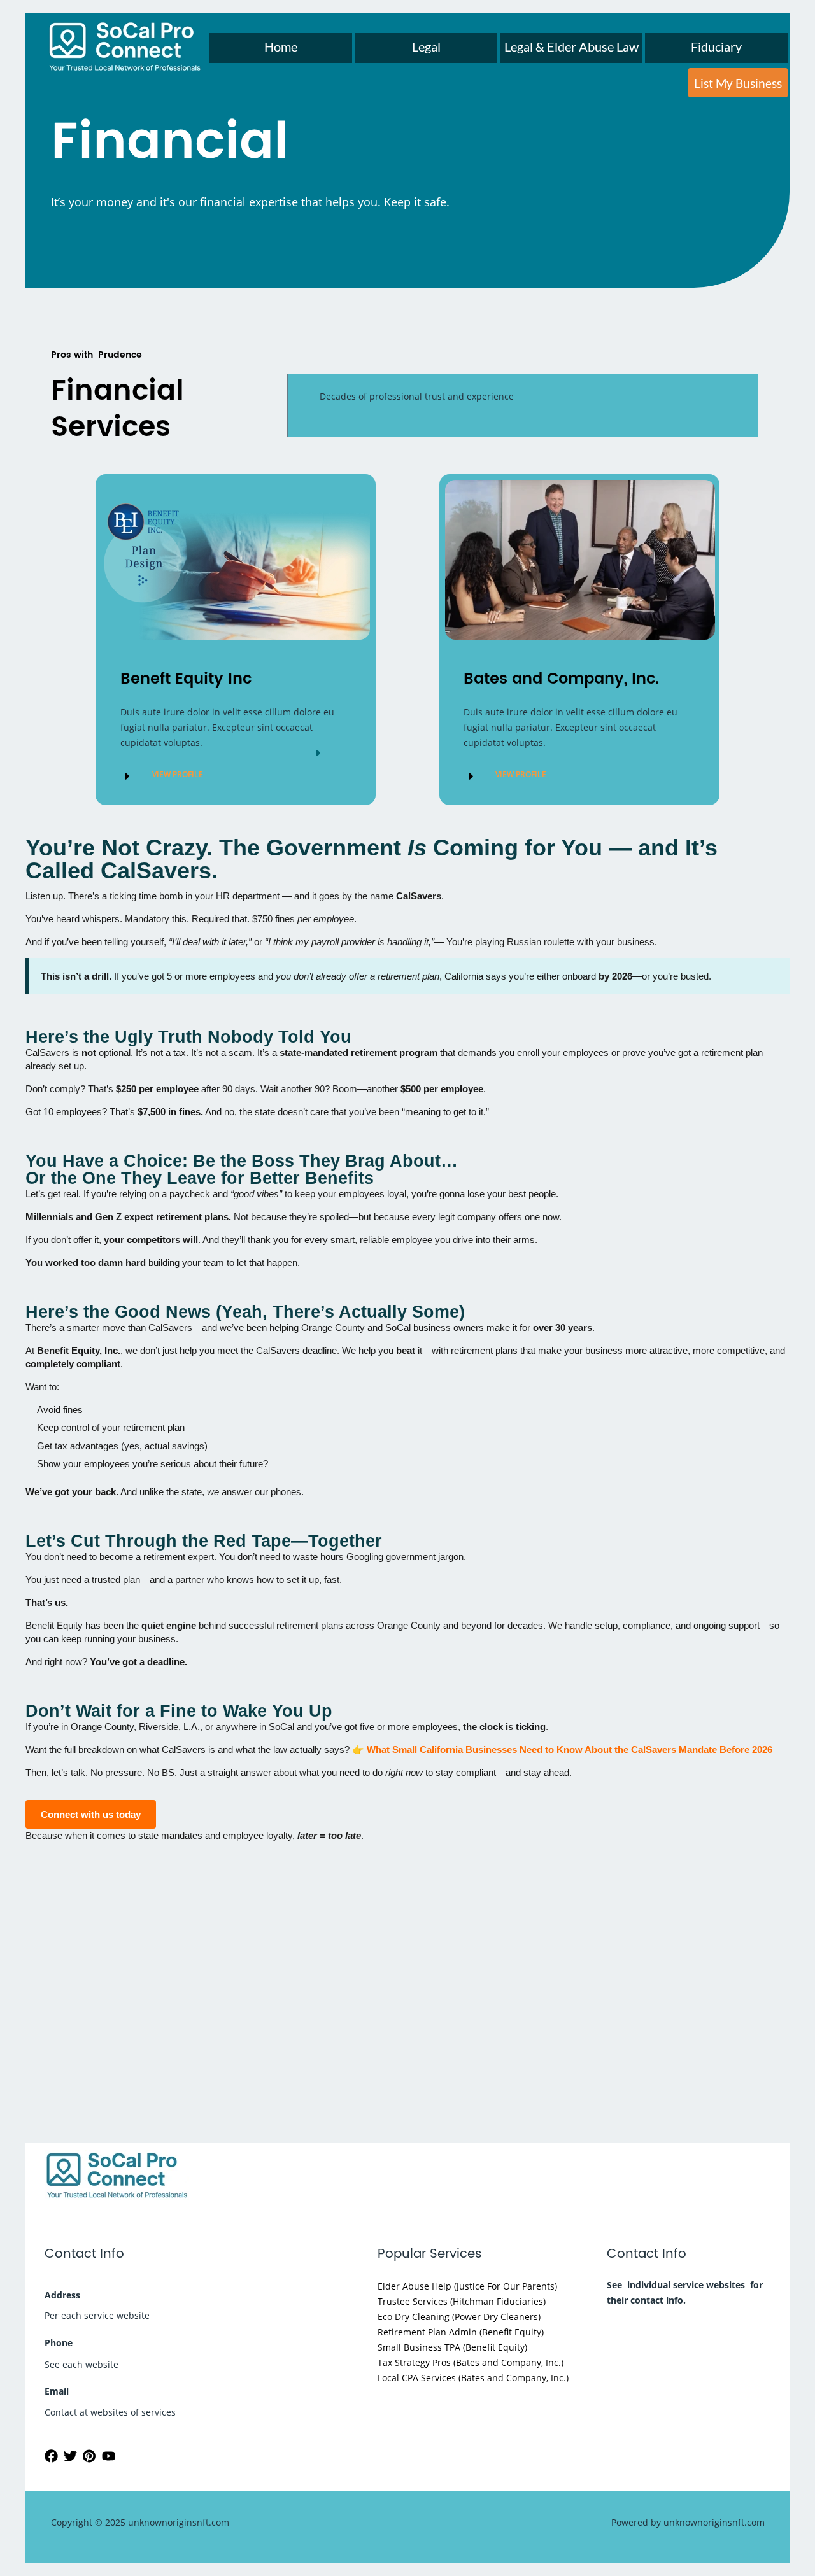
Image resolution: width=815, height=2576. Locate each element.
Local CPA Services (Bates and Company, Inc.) (473, 2378)
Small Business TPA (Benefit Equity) (452, 2347)
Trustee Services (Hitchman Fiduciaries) (462, 2301)
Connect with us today (91, 1814)
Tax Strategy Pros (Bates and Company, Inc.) (470, 2362)
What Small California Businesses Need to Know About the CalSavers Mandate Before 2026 (569, 1749)
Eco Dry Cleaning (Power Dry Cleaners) (459, 2317)
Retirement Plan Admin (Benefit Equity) (461, 2332)
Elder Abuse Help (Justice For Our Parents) (467, 2286)
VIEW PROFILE (177, 774)
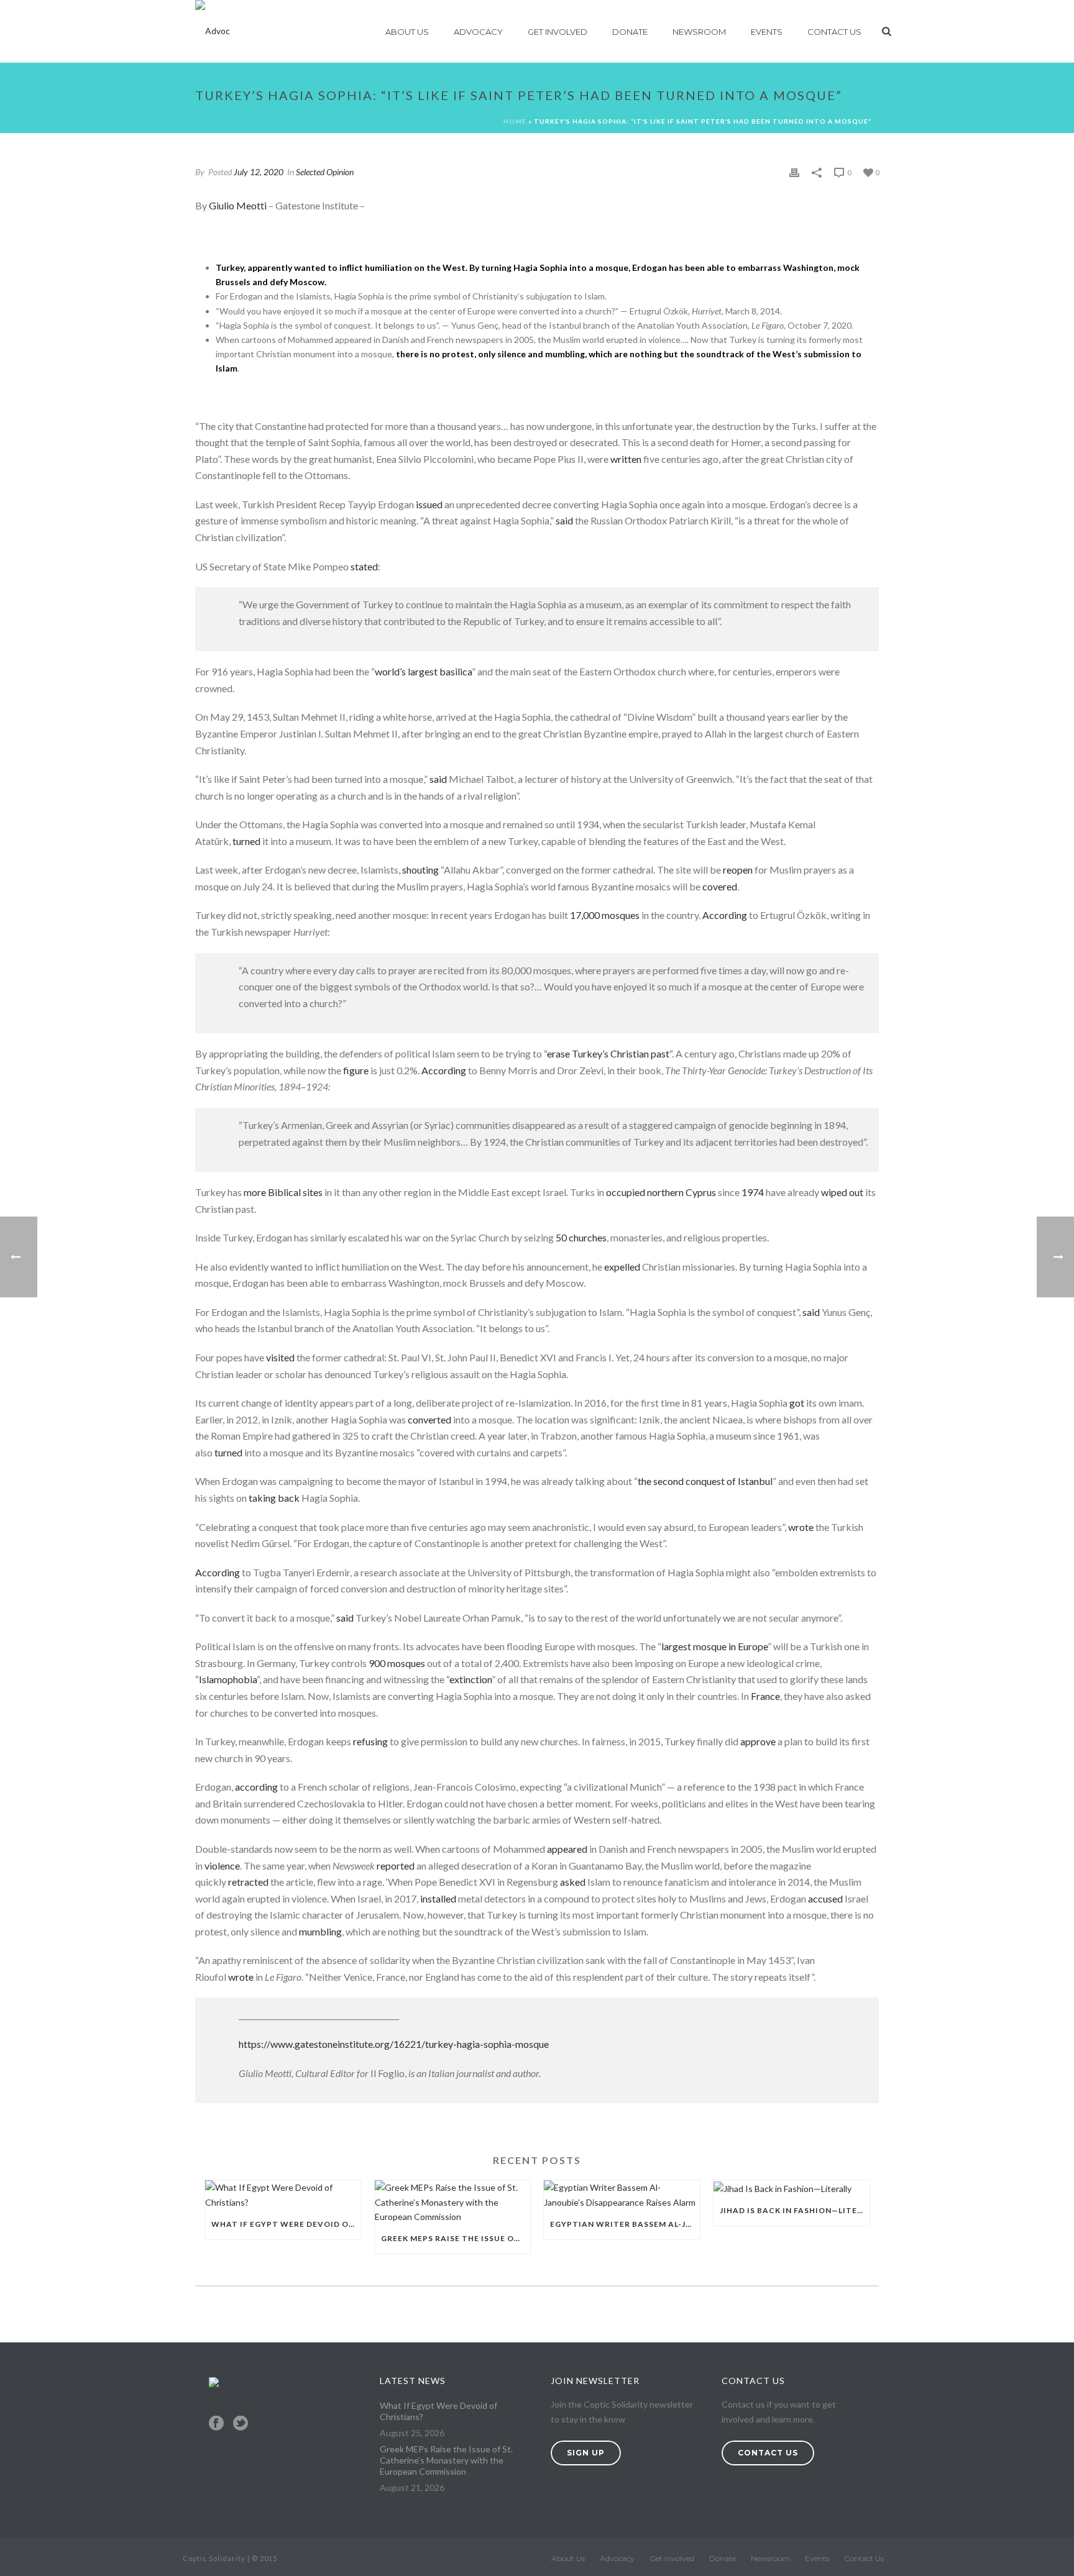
_ _ _
Above are the records; from them, give again exactly the lines from the one containing "Connect with us today (91, 1814)" through the one containing "Retirement Plan Admin", both included.

EXERCISE SOLUTION:
Connect with us today (91, 1814)
Tax Strategy Pros (Bates and Company, Inc.) (470, 2362)
What Small California Businesses Need to Know About the CalSavers Mandate Before 2026 (569, 1749)
Eco Dry Cleaning (Power Dry Cleaners) (459, 2317)
Retirement Plan Admin (Benefit Equity) (461, 2332)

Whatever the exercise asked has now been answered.